岡野屋旅館は、勝山を流れる旭川の川端にあって
開業は江戸にさかのぼる。
4年前突然に営業を中止してそのままになっていたその岡野屋を
地元の方々やアーティストが中心となって
再び、あかりを灯した「岡野屋旅館プロジェクト」
事務局の高本敦基さんとは、去年の仕事で知りあいになった。
でも勝山は遠いし、
自分が本当に岡野屋に来ることになるなんて
そのときは想像もしなかった。
現在岡山在住の滝沢達史さんが迎えてくれ、
羽田からご一緒した小川敦生さんと共に岡野屋に到着したのは、夕方。

晩秋の夕は暮れるのが早くて、
私が短い散歩から戻ったときには手元が見えづらいほど暗く、
ふたりは電球を灯した座敷に座って
背中合わせに展示の準備をすすめていた。
なにかをつぶやいたり、首を傾げたりしながら
ゆっくりと自分自身を岡野屋にしみ込ませ、
居場所を整えているように見えた。
時々ふっと透明になって、
壁を抜けたり、川から流れて来たり、上から照らしたりしながら。
小川さんの展示場所は、
一階の隅にある、昼なお暗い茶室。
一筆書きの複雑な模様が
障子紙に白いボールペンで描かれ、
小さな窓にはめ込まれている。
窓の下には、大きな石鹸に彫られたあかりの作品。

展示準備が完了した夜9時前、
あかりの方は照明を落とし、
ほの暗い外光だけが差す茶室に入った。

障子紙は淡い光を吸収し
描かれた白い線は地よりも一段階、暗い。

じっと見た後目をつぶってみると、残像がはっきりと見えた。
また目を開く。
闇から闇に出入りしているみたいだ。
明日の朝、
描かれた影はどんな姿になっているのだろう。
雨の日には、夕焼けの夕べには、どんな色になるのだろう。
一階の客間は外廊下が巡っている。
廊下越しの窓からみえる川の中州に
巨大なプリン型の石積みがある。

滝沢さんが地元の高校生と一緒に川の石を集めて積んだもの。
外廊下に面した窓からそれを見て室内に目を戻すと、
部屋の真ん中に、精緻な油絵がある。

### 小問 1
岡野屋旅館についての文章を、一字一句変えずに全文出力してください。
これらの記録は、岡野屋旅館についての文章とは関係がありません。

(テキストと項目位置の記録)

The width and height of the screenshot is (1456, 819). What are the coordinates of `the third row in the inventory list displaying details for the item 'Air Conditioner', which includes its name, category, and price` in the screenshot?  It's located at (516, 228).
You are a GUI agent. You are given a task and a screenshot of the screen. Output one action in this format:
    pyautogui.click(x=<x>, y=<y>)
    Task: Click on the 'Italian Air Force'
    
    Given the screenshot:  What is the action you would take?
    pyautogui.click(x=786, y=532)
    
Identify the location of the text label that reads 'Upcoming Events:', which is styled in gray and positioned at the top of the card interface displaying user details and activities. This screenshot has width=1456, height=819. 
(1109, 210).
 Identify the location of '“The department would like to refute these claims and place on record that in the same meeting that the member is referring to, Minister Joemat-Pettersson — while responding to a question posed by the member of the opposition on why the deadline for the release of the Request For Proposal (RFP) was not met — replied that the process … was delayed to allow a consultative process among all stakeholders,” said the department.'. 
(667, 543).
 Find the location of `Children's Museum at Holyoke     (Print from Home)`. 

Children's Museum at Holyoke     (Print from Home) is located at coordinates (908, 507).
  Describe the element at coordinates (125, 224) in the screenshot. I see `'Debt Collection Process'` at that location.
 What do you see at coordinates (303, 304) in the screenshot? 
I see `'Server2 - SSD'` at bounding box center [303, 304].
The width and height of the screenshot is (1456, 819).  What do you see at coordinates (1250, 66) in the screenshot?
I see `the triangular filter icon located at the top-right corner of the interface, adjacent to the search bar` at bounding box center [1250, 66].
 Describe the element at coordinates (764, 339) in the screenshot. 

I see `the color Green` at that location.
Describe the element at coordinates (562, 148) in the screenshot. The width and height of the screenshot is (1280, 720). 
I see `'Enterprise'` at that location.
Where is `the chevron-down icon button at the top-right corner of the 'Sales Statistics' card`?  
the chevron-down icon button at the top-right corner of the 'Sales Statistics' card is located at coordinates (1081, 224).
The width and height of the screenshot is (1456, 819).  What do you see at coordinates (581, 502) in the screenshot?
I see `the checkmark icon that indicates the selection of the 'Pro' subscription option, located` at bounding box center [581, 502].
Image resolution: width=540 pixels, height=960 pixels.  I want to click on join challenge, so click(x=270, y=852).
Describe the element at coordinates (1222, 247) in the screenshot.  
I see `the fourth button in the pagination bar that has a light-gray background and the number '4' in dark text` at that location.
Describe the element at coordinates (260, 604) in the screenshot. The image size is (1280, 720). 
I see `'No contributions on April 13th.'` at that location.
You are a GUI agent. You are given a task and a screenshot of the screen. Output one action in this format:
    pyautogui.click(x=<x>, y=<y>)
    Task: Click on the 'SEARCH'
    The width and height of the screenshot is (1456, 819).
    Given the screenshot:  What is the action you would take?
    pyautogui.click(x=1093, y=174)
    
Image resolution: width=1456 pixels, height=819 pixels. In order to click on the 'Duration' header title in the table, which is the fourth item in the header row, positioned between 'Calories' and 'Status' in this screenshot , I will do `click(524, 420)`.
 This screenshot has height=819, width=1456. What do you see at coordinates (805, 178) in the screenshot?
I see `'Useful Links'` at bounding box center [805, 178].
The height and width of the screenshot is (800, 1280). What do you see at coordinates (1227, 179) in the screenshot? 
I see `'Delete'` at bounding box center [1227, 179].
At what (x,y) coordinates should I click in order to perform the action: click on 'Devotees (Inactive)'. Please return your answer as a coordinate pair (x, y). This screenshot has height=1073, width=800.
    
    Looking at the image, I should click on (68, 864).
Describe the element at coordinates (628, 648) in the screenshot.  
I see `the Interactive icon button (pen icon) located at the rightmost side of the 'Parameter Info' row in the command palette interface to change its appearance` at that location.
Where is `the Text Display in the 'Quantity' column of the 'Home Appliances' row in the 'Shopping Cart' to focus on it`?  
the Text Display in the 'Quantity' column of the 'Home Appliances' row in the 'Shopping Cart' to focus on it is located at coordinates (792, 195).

### 小問 2
記録のうち、"Describe the element at coordinates (1222, 247)"を含む行から"contributions on April"を含む行までを、両端の行も含めて、列名を「依頼」と「回答」とする2列のCSVに変換してください。依頼1件につき1行とし、各フィールドは改行を空白に置き換えたうえで引用符で囲んでください。

### 正解 1
岡野屋旅館は、勝山を流れる旭川の川端にあって
開業は江戸にさかのぼる。
4年前突然に営業を中止してそのままになっていたその岡野屋を
地元の方々やアーティストが中心となって
再び、あかりを灯した「岡野屋旅館プロジェクト」
事務局の高本敦基さんとは、去年の仕事で知りあいになった。
でも勝山は遠いし、
自分が本当に岡野屋に来ることになるなんて
そのときは想像もしなかった。
現在岡山在住の滝沢達史さんが迎えてくれ、
羽田からご一緒した小川敦生さんと共に岡野屋に到着したのは、夕方。

晩秋の夕は暮れるのが早くて、
私が短い散歩から戻ったときには手元が見えづらいほど暗く、
ふたりは電球を灯した座敷に座って
背中合わせに展示の準備をすすめていた。
なにかをつぶやいたり、首を傾げたりしながら
ゆっくりと自分自身を岡野屋にしみ込ませ、
居場所を整えているように見えた。
時々ふっと透明になって、
壁を抜けたり、川から流れて来たり、上から照らしたりしながら。
小川さんの展示場所は、
一階の隅にある、昼なお暗い茶室。
一筆書きの複雑な模様が
障子紙に白いボールペンで描かれ、
小さな窓にはめ込まれている。
窓の下には、大きな石鹸に彫られたあかりの作品。

展示準備が完了した夜9時前、
あかりの方は照明を落とし、
ほの暗い外光だけが差す茶室に入った。

障子紙は淡い光を吸収し
描かれた白い線は地よりも一段階、暗い。

じっと見た後目をつぶってみると、残像がはっきりと見えた。
また目を開く。
闇から闇に出入りしているみたいだ。
明日の朝、
描かれた影はどんな姿になっているのだろう。
雨の日には、夕焼けの夕べには、どんな色になるのだろう。
一階の客間は外廊下が巡っている。
廊下越しの窓からみえる川の中州に
巨大なプリン型の石積みがある。

滝沢さんが地元の高校生と一緒に川の石を集めて積んだもの。
外廊下に面した窓からそれを見て室内に目を戻すと、
部屋の真ん中に、精緻な油絵がある。

### 正解 2
依頼,回答
"Describe the element at coordinates (1222, 247) in the screenshot.","I see `the fourth button in the pagination bar that has a light-gray background and the number '4' in dark text` at that location."
"Describe the element at coordinates (260, 604) in the screenshot. The image size is (1280, 720).","I see `'No contributions on April 13th.'` at that location."